**EXERCISE OBJECTIVE**. From the data below, return all lines holding the string "agent".

══════════════════════════════

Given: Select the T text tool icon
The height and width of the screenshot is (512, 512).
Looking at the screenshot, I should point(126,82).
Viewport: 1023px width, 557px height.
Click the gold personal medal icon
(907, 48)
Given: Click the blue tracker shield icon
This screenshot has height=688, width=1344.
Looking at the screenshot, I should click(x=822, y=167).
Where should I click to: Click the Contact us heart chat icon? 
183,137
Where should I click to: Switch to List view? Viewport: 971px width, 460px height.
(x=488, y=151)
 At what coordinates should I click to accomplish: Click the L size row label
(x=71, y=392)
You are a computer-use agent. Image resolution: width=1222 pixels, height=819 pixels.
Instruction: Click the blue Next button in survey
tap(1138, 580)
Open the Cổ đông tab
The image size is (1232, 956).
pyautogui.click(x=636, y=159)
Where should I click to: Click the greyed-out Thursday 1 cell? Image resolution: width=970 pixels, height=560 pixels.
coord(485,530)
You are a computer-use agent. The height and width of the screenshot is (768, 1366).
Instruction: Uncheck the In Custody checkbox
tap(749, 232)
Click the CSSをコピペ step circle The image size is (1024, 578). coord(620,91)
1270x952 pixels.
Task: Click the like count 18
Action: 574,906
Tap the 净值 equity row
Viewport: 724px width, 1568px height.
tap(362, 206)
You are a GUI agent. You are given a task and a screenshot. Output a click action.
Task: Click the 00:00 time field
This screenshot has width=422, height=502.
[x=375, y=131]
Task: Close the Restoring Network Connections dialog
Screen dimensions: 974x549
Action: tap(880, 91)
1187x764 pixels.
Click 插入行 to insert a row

══════════════════════════════

**OUTPUT FOR THIS EXERCISE**.
You are a computer-use agent. Image resolution: width=1222 pixels, height=819 pixels.
You are a computer-use agent. The height and width of the screenshot is (768, 1366).
You are a GUI agent. You are given a task and a screenshot. Output a click action.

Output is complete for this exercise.